Contrary to our expectation, older family caregivers used comparable amount of professional home care as the younger caregivers and those with a migratory background hired more professional home care than Swiss-born caregivers; yet, in both cases the proportion of professional home care decreased. This finding suggests that these groups provided more caregiving, while also obtaining high levels of professional support. There are two potential reasons for this. First, the amount of professional home care does not sufficiently cover the actual need for care, requiring family caregivers to invest more time. Second, a majority of the caregiver’s assistance may not be related to care and may not be covered by insurance. For example, older caregivers may need more support for housekeeping tasks [10] and the self-payment becomes a barrier. As age has an adverse relation with the family caregiver’s quality of life [21], the older caregivers are more affected by the caregiving. In families with a migratory background, family members play an even more substantial role in caregiving [22]. These caregivers may take over more responsibilities than their Swiss-born peers, thereby decreasing the proportion of professional support in the total provision of care. As found in the United States, Latino caregivers reported smaller social support networks and less help-seeking coping behavior than their European American peers [23]. The current needs assessment tool only entails simple information about the caregivers: the possibility of discontinuing due to burden and estimated time investment in the activities that they assisted (ADL/medication management/nursing) [24]. It will be too late to provide support or to adjust the care provision by the time when a family caregiver reports the burden and discontinues the caregiving.

Limitations

This study was conducted with three limitations in mind. First, the questionnaires were forwarded to the primary family caregivers by the persons with SCI. This may partly explain the low response rate. Family members might not be considered as caregivers if they are responsible for usual household tasks. Therefore, the study may have presented family members who were more involved in assistance of ADL. Furthermore, time investment by other informal caregivers was not captured. Data analysis was based only on the time investment reported by the primary caregiver. This limits the accuracy of the calculation for the proportion of professional home care. The proportion of professional home care might have been smaller in cases with other informal caregivers.
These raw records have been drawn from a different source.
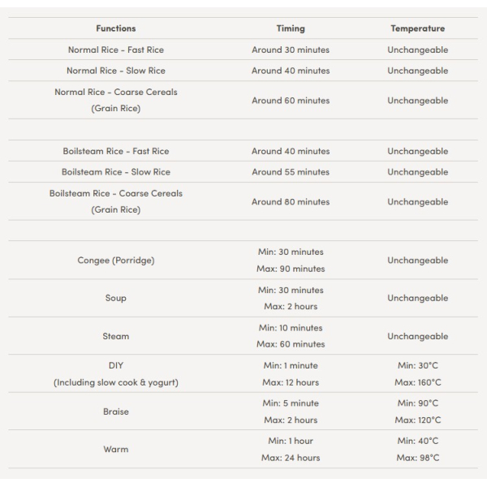Click the Congee (Porridge) function cell
Image resolution: width=487 pixels, height=487 pixels.
coord(116,261)
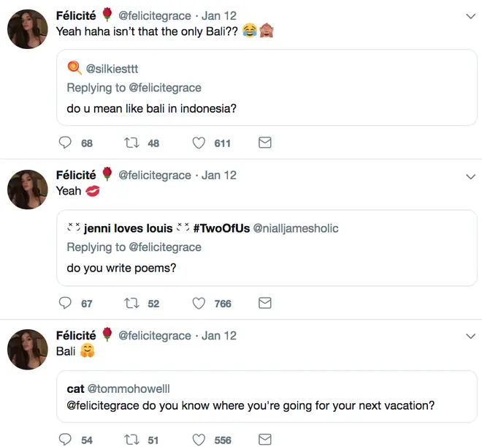Send the 'only Bali' tweet via direct message
This screenshot has width=482, height=447.
[x=264, y=143]
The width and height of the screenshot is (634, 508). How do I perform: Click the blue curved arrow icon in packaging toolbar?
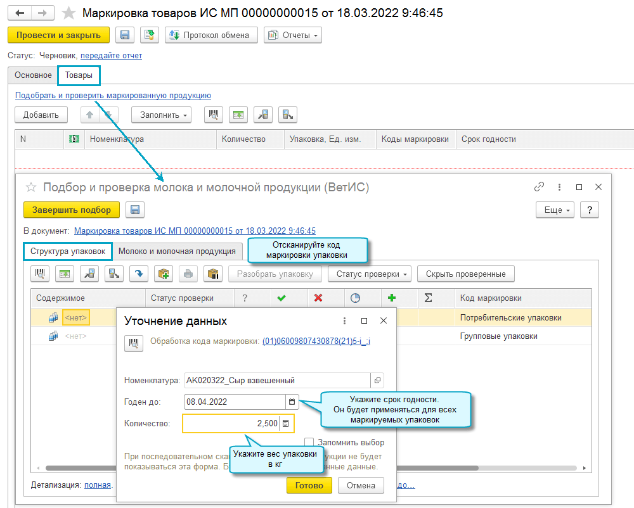(139, 274)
Second, the questionnaire was provided in the three official languages in Switzerland. Caregivers who did not understand any of these languages were excluded from participating. Almost 10% of the first-generation immigrants in Switzerland were estimated to lack proficiency of any of these three official languages [25]. Given the findings of this study, further research is needed for caregivers with migratory backgrounds.
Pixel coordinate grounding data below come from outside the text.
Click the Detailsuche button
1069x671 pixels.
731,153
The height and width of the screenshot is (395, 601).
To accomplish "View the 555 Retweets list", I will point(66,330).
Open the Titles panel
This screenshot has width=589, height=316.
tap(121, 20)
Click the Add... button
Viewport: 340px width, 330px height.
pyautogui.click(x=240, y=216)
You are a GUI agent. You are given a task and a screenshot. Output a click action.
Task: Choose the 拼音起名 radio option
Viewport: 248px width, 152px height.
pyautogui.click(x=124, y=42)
Third, the study lacks the consideration of sociocultural factors on community level. The increased use of service in French-speaking region can be traced back to either the cultural diversity or organizational difference, which can influence utilization of health care [8, 26]. Research is thus needed to explore the influence of culture, attitude toward professional home care, and service delivery.

Conclusion

Utilization of professional home care differed across characteristics of the family caregivers. Planning of adequate support requires consideration of the characteristics of both the caregiver and the individual with SCI, reflecting on how the care provision can account for them, such as the age and migratory background of the family caregiver. Otherwise, a dropout may occur due to escalating needs, which leads to unexpected deficits in caregiving. The needs of family caregivers should hence be assessed systematically in the regular needs assessment.

Data archiving

The datasets generated and analyzed in the current study are available from the corresponding author on request.